(Stored data entries)
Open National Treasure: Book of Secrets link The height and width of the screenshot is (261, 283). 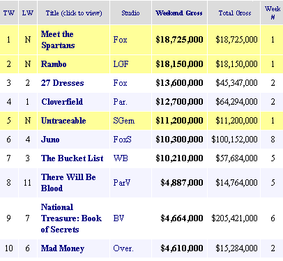(71, 218)
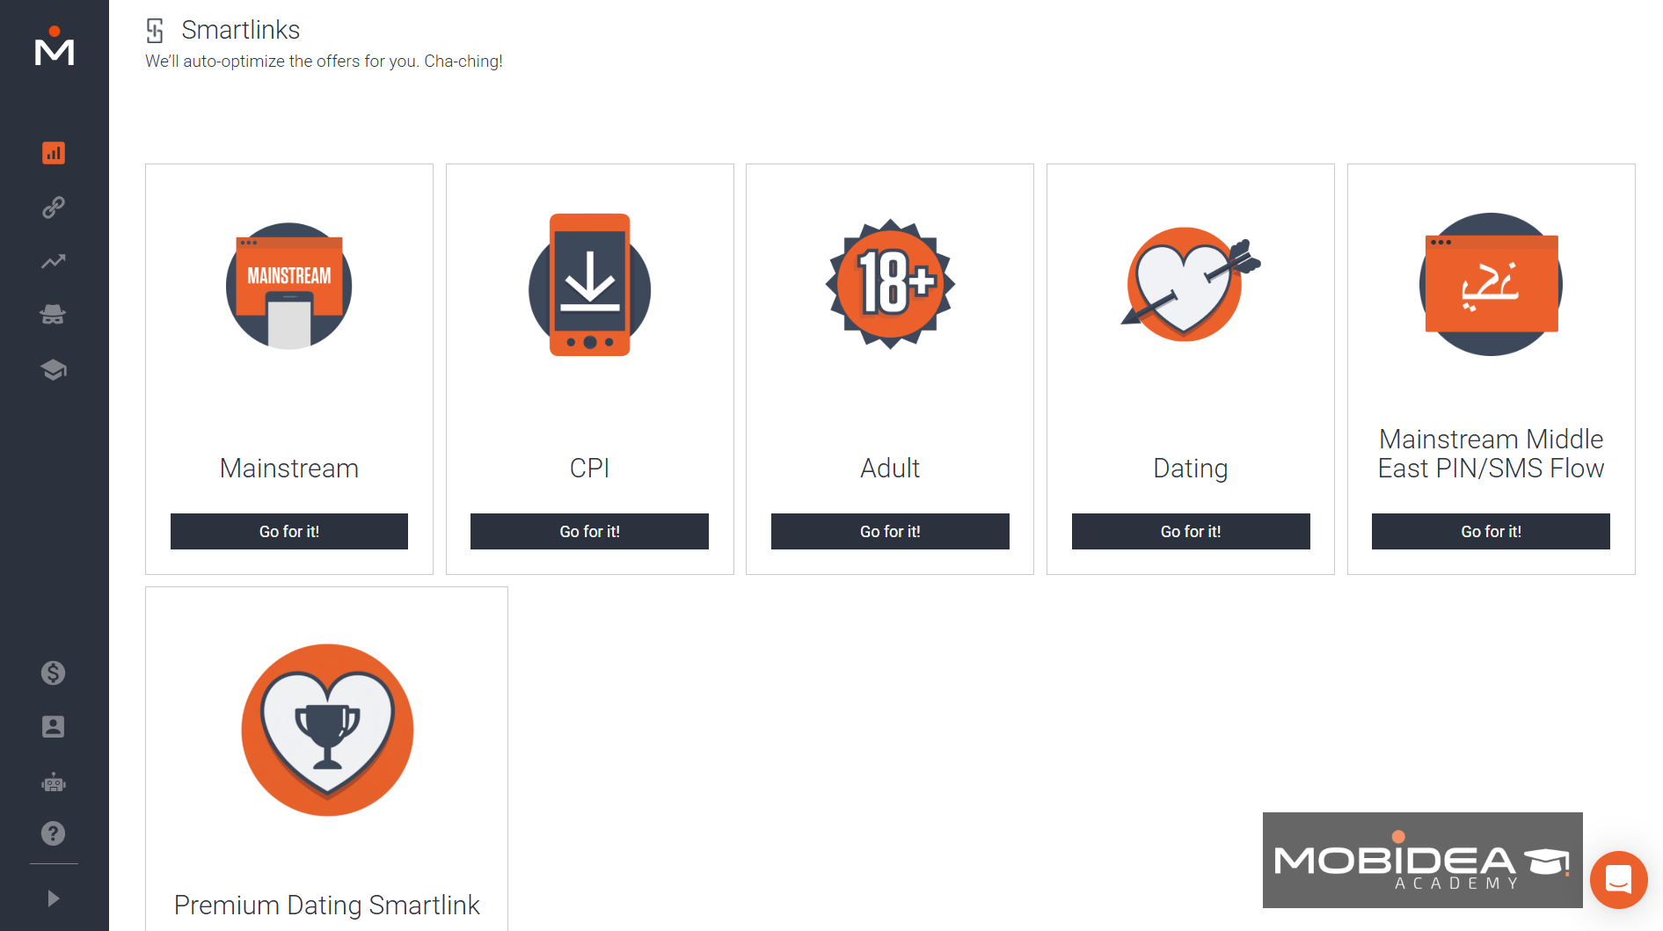Open the account profile icon
1663x931 pixels.
(x=54, y=727)
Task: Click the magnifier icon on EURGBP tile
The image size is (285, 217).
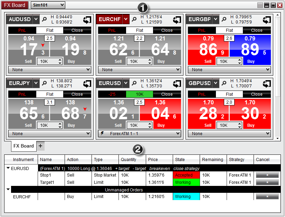Action: [x=224, y=20]

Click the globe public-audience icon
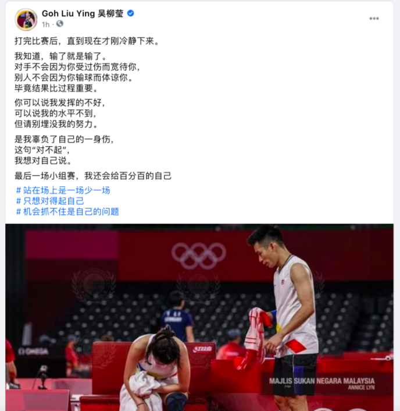click(60, 24)
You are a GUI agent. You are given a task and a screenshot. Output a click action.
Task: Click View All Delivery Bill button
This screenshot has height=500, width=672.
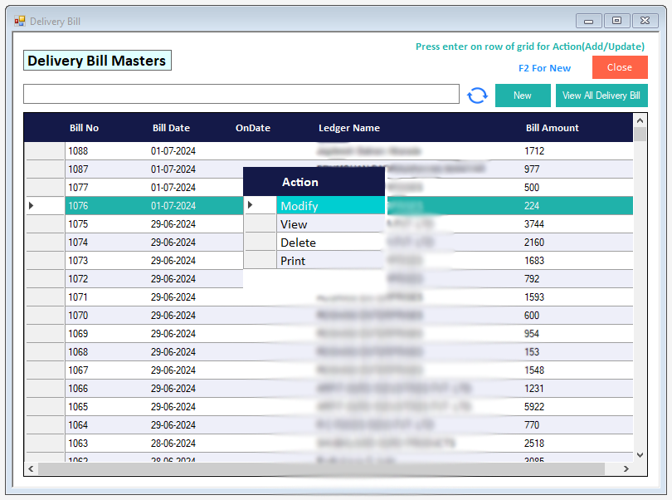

### [What to work on]
Nothing but an exact copy is needed, covering the lines from the line with "Task: Click View All Delivery Bill button" through the last line of the entries, pictures excluded.

### [Result of this task]
Task: Click View All Delivery Bill button
This screenshot has height=500, width=672.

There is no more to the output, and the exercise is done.